Mourners have lined the streets to pay their respects to former heavyweight boxing champion Sir Henry Cooper.
Fans travelled from across the UK to Oxted, Surrey, to watch Sir Henry's cortege make its way to his funeral service.
The boxer, known affectionately to his fans as 'Our 'Enry, died aged 76 at his son's home in Oxted earlier this month.
The former British, Commonwealth and European champion fought more than 50 times, famously knocking down the unstoppable Muhammad Ali, then known as Cassius Clay, in 1963.

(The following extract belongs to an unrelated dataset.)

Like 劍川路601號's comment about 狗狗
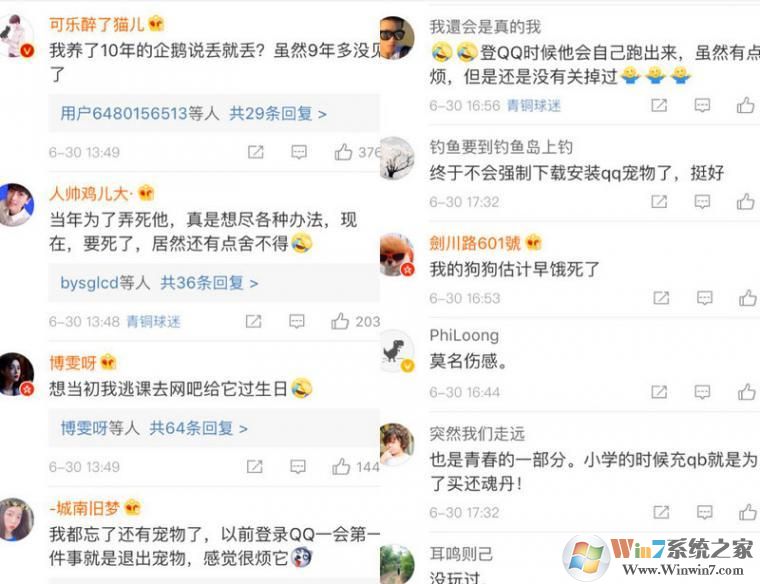Image resolution: width=760 pixels, height=584 pixels. click(747, 298)
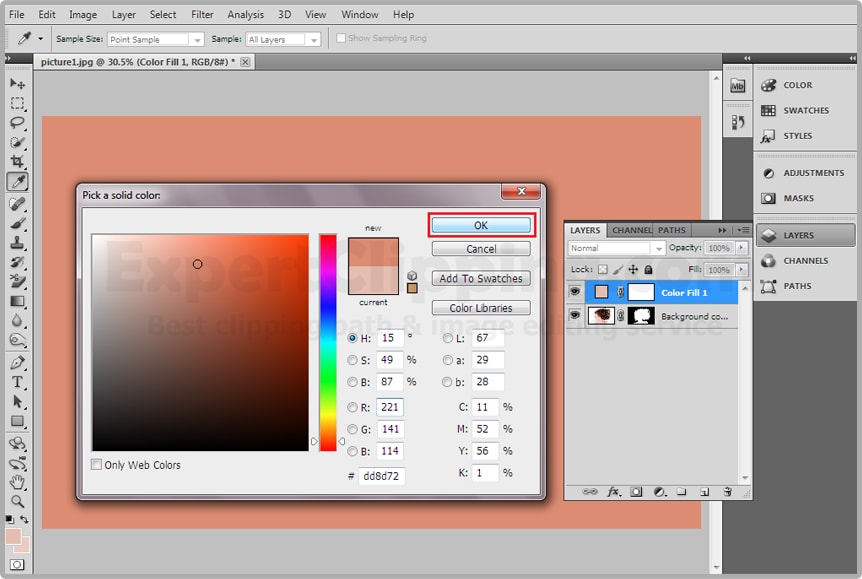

Fans, young and old, lined the leafy suburban road where Sir Henry saw out his final days while living with his son. Onlookers bowed their heads in unison as the cortege passed, prior to a private family service in Tonbridge, Kent. A Union flag draping Sir Henry's coffin brought the only splash of colour to the sombre proceedings.
Percy Battershill, 69, from Mitcham, Surrey, spoke for many when he said Sir Henry was simply "the greatest".
He said: "He could knock a man out with one punch. He didn't have to go 10 or 15 rounds, and top of all of that, he was a gentleman. He could walk with the crowds, talk with the kings and he never lost the common touch."
Cooper, born in London, was crowned BBC sports personality on two occasions and was knighted in 2000. He is considered one of the great British heavyweights alongside Frank Bruno and Lennox Lewis.
Tony Lawson, 60, an electrician and former amateur boxer from Dulwich, south London, wore a suit for the event.
He said: "He was a boxer's boxer, he had style. He was my hero as a kid and he's still my hero now. He's a legend and a British icon, I felt it was only right to come and say goodbye to him."